SharePoint Site Hygiene Analysis: Inactive, Ownerless, and Duplicate Sites

SharePoint sprawl is one of the most common governance problems in Microsoft 365 tenants. Over time, project sites outlive their projects, owners leave the company, and teams create near-duplicate sites because they can't find the original. The result is storage bloat, confused end users, stale content surfacing in search, and compliance risk from orphaned data.

This recipe scans every non-personal SharePoint site in the tenant and flags three classes of hygiene issues:

• Inactive sites — no modifications in the last 90 days (configurable).
• Ownerless sites — no user currently holds the Owner permission, which blocks self-service governance and membership changes.
• Likely duplicates — sites with identical or near-identical display names, a strong indicator of redundant workspaces.

The output is a CSV report with a recommended disposition (Archive, Review, or Reassign Owner) for each flagged site, giving you the raw material for a governance review cycle.

Run this quarterly, before storage-quota renewals, or ahead of a tenant-to-tenant migration.
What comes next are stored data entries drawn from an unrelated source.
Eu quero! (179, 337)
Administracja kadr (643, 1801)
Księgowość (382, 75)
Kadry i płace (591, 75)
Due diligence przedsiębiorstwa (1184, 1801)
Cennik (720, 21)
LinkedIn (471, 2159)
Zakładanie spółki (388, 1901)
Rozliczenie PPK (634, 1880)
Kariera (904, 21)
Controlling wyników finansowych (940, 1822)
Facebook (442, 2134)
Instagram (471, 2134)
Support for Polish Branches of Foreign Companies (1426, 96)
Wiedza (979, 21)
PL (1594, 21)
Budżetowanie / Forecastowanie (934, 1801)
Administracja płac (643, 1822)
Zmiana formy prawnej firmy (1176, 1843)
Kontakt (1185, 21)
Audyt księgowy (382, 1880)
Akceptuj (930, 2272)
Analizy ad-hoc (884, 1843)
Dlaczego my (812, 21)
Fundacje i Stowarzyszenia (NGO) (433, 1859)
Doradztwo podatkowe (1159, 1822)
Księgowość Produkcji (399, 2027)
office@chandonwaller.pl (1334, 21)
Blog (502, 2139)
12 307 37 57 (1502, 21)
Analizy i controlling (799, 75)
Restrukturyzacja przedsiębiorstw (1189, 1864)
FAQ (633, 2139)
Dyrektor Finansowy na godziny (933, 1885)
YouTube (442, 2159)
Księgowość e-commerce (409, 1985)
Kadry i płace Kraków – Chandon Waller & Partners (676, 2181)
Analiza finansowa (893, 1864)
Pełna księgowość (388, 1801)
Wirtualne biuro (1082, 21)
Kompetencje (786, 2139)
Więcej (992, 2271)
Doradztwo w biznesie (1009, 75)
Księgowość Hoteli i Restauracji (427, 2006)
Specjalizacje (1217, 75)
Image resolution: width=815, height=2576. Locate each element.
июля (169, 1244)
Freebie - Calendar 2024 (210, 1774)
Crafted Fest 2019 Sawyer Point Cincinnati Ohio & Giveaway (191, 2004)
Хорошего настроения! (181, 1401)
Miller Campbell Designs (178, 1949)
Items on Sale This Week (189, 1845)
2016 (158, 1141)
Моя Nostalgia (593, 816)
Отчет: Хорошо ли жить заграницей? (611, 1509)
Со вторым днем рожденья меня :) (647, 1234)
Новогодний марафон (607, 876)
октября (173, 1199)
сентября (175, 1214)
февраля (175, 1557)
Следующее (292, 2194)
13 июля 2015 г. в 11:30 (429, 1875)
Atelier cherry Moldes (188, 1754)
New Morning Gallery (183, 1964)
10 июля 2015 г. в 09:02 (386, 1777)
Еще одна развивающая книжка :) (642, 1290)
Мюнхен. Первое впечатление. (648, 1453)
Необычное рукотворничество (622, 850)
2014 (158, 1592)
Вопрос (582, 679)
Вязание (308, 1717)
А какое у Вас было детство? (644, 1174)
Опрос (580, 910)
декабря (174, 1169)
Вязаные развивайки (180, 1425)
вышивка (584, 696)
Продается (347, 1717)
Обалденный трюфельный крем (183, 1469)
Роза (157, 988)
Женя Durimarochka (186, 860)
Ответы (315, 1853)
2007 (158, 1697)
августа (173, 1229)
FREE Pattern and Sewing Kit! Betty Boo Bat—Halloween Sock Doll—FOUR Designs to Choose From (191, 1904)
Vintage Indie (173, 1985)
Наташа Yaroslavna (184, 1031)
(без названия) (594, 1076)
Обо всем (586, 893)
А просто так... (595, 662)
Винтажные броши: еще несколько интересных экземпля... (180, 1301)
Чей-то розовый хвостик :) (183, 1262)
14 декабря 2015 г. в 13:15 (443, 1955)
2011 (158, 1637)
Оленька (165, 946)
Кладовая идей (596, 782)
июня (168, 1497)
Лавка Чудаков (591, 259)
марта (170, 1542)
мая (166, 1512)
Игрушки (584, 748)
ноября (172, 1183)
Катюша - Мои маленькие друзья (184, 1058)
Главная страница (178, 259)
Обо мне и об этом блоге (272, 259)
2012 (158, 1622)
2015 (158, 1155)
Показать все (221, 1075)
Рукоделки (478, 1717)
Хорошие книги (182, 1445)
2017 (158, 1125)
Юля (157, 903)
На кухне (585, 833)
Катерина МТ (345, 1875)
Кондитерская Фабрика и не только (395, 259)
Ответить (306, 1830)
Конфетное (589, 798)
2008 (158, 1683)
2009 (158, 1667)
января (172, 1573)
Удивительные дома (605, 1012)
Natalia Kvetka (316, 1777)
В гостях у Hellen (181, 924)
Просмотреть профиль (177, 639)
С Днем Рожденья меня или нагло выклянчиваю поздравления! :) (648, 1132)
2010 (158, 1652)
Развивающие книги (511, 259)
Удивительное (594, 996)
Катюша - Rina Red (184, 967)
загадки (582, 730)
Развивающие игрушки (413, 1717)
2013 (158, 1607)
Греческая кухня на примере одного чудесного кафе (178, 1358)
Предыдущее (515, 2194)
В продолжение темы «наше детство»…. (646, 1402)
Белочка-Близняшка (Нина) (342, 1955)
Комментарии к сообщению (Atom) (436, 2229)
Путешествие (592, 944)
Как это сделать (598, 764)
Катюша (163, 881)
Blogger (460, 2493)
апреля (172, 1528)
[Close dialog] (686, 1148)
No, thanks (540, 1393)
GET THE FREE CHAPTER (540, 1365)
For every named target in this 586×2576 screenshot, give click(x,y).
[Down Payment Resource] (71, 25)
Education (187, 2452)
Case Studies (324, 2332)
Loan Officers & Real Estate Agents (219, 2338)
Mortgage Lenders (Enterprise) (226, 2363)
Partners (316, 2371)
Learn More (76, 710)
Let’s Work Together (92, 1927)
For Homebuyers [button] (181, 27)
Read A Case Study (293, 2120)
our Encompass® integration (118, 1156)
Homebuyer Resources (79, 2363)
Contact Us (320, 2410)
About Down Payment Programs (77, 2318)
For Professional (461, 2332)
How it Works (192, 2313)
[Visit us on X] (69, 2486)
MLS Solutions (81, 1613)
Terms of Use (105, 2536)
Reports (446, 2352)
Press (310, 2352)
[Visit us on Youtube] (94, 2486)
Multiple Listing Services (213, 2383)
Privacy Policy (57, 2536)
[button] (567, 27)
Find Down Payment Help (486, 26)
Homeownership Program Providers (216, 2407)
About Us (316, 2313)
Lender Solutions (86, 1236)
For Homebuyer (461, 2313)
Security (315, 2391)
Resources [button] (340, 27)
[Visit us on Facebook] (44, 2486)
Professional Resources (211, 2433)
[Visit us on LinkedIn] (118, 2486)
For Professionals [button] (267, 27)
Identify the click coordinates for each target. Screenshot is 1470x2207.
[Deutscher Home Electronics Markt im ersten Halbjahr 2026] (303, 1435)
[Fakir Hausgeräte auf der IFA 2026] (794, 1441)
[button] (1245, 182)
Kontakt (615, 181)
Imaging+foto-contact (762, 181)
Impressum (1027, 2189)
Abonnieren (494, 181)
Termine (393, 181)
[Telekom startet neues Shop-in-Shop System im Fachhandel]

After completing this recipe you will have:

• A full inventory of SharePoint sites in the tenant (excluding OneDrive personal sites).
• A CSV report (SharePoint_Hygiene_Report.csv) listing every site with one or more issues, including URL, current owners, last-modified date, detected issues, and a recommended action.
• Counts of total sites analyzed and total sites flagged for reporting to stakeholders.
• A prioritized list of candidates to archive (inactive), reassign (ownerless), or consolidate (duplicates).

The report is designed to be handed directly to a governance steering committee or the site business owners for disposition sign-off.

Important considerations

• Do not auto-delete based on this report. lastModifiedDateTime on a site can lag behind real user activity (e.g., file views without edits). Always require human sign-off before deletion.
• Anonymized reporting. By default, M365 admin reports conceal user and site names. If your hygiene data comes back with obfuscated names, disable concealment in Microsoft 365 Admin Center → Settings → Org settings → Reports, or PATCH /admin/reportSettings to set displayConcealedNames=false.
• Legal hold and retention. Sites under eDiscovery hold or a retention policy must not be archived or deleted without consulting Compliance, even if flagged as inactive.
• Duplicate detection is heuristic. Name-based matching will produce false positives (e.g., "HR" as a common prefix). Treat duplicate flags as candidates for review, not confirmed redundancy.
• Ownership via permissions vs. group owners. Microsoft 365 group-connected sites derive owners from the backing group. The site-permissions endpoint may show Owner roles differently than the group's owner list — cross-reference both when a site is flagged ownerless.
• API throttling. Large tenants (>1,000 sites) will hit Graph throttling. Implement exponential backoff on 429 responses.